FreeBSD Jails is one of the early container technologies introduced by Derrick T. Woolworth at R&D Associates for FreeBSD in year 2000. It is an operating-system system call similar to chroot, but included additional process sandboxing features for isolating the filesystem, users, networking, etc. As a result it could provide means of assigning an IP address for each jail, custom software installations and configurations, etc.

BSD has some equivalent concepts to the above, such as jails/the jail syscall instead of containers layered from many technologies or the chroot syscall. It also has an interesting compile-time seccomp-like feature to drop privilege at a given point in a process called pledge. However, most of what makes containers appealing to developers is the ability to orchestrate for scale and reliability. You can make a portable jail config with iocell that’s a lot like a container image, but I have not heard of anything clever on top of that to rival Kubernetes in production (Docker for BSD has been experimental and ignored since 2015).
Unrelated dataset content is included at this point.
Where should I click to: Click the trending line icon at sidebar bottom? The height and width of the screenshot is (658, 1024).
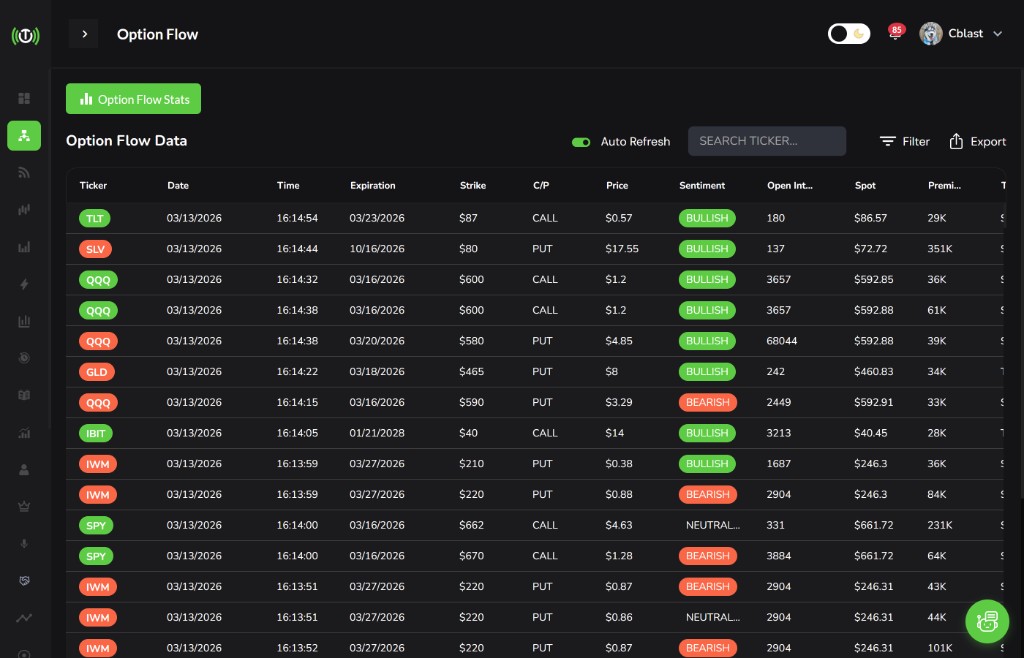[24, 617]
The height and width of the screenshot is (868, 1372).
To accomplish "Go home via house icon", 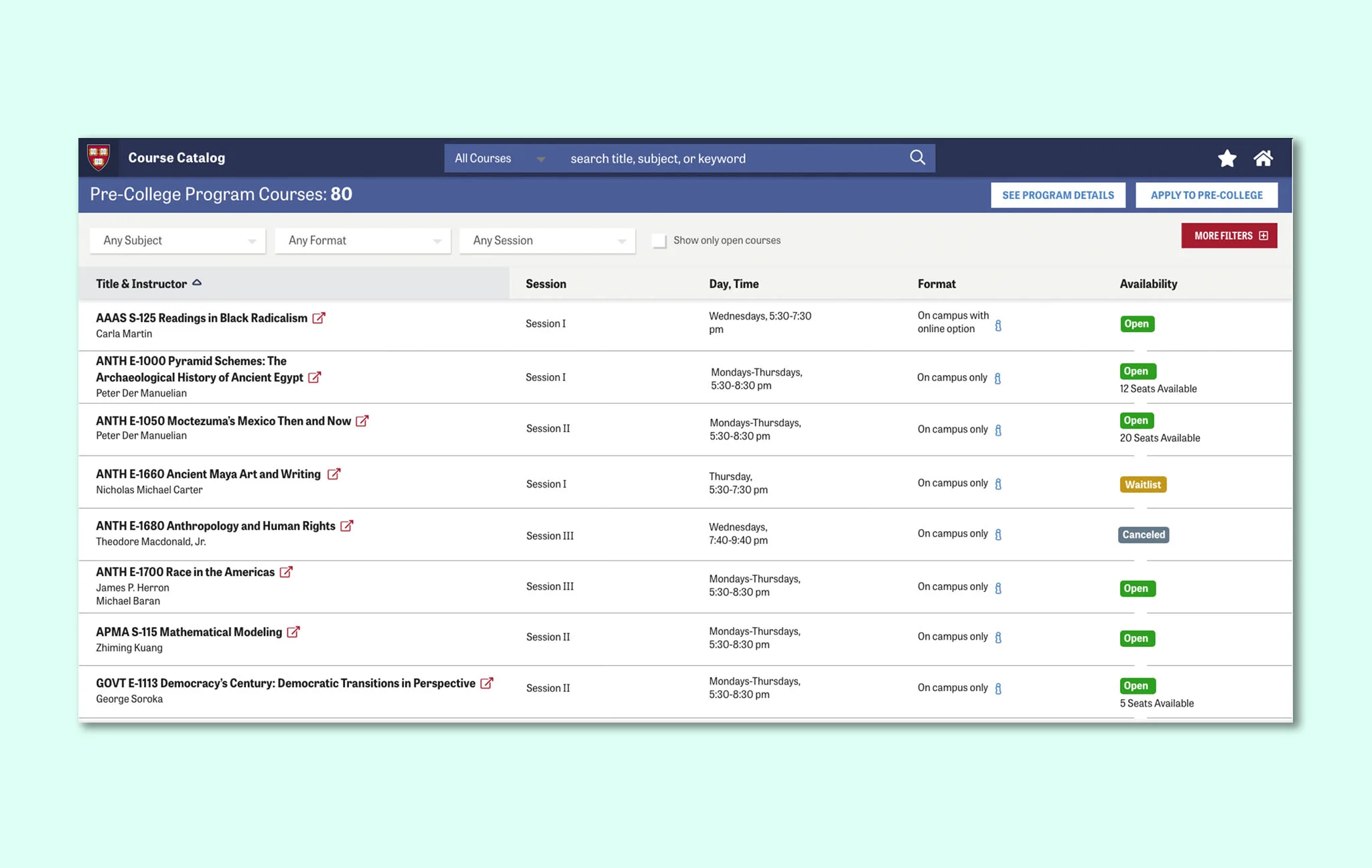I will (1263, 159).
OSX is based on the Darwin operating system, which utilizes the XNU hybrid kernel (itself making use of the Mach kernel plus various BSD components and Driver Kit). It is not POSIX compliant. It requires all App Store apps to use App Sandbox Entitlements and recommends it for all other software. It also (since Yosemite) has provided a full lightweight hypervisor implementation that it recommends for apps. Docker for Mac is actually build on hyperkit, which uses this Hypervisor framework.